Kaplan-Meier Estimator for Renewal Processes?

The New-Products manager asked me, “Your actuarial failure rate estimates (from vehicle registrations, bills-of-materials, and automotive aftermarket store sales) are for dead-forever parts with at most one failure. What if auto parts could be renewed or replaced more than once?” Chagrined, I wrote a spreadsheet program to estimate actuarial rates for renewal processes, without life data. But what is the corresponding estimator from grouped, cohort renewal counts like the Kaplan-Meier estimator for grouped, cohort failure counts?

The Kaplan-Meier estimator is for dead-forever, failure counts!

The Kaplan-Meier reliability estimator is well known and widely taught [Kaplan and Meier]. It’s in reliability books [Gertsbakh chapter 5 and Aalen et al. chapter 3] and software [SAS, JMP, XLSTAT, R, SPSS,…] It’s the nonparametric maximum likelihood estimator (npmle) of the reliability function from grouped ages at first failures and survivors’ ages (right-censored ages at first failures). The Nelson-Aalen estimator is the npmle of the cumulative hazard function, A(t) (sum of actuarial rates up to age t) from the same data [Aalen et al.]. Those estimators are NOT FOR RENEWAL COUNTS!. Thanks to Wayne Nelson for asking me about reliability estimation from renewal process counts. Plugging grouped renewal counts into the Kaplan-Meier estimator does not estimate reliability.

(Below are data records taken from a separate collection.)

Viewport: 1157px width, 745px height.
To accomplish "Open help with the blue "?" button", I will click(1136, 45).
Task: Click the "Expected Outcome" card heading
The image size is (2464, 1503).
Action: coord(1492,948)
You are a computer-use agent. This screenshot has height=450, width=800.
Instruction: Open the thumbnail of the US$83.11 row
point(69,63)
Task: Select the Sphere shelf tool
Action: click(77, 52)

Table 1 shows simulated grouped, censored failure counts. It is so-called a “Nevada” table because the period-grouped failure counts look like a mirror image of Nevada on its side. Notice there were more failures than ships? Cohorts “Ships” are in periods 1-6 (column 2) and failure counts in periods 1-6 are in rows 2-7. Where did they all come from? Renewal processes.

Table 1. Simulated input data for Kaplan-Meier estimator. “Ships” cohorts are in column 2 and body of the table contains grouped failure counts from each cohort in each age interval 1-6.

Period	Ships	1	2	3	4	5	6	Total
1	6	10	2	3	4	1	6	26
2	6		12	0	2	2	2	18
3	6			5	1	0	0	6
4	6				11	4	2	17
5	6					9	1	10
6	6						1	1
Sums	36	10	14	8	18	16	12

For dead-forever products or parts, the Kaplan-Meier estimator from grouped failure counts by ships cohort has less uncertainty than estimators from ships and returns counts [George, July 2017]. But the Kaplan-Meier estimator is not a reliability estimator for renewal process ships cohorts and grouped renewal counts! There is no reliability estimator from grouped by cohort renewal counts in a Nevada table.

The Kaplan-Meier estimator from grouped renewal counts produces an estimate of 1‑F*(t), the convolution an unknown number of lifetimes of the underlying reliability function 1-F(t). F*(t) could be useful for estimating the renewal function m(t) = E[N(t)] (N(t) is the number of failures up to time t.).

The table 1 “Ships” cohorts and the “Sums” bottom row contain statistically sufficient data to estimate nonparametric reliability functions, even for renewal processes [George, 2021]. Why not use the least-squares estimator from ships and returns counts [George, 2017]? Some question the principle of maximum likelihood [Berkson] compared with minimum chi-square estimation (least squares), especially when the cost of error is proportional to the square of the error (variance). The asymptotic (Greenwood) variance-covariance of the Kaplan-Meier estimator fails for finite sample sizes [George, March 2023].

Alternative Grouped Renewal Counts by Cohort?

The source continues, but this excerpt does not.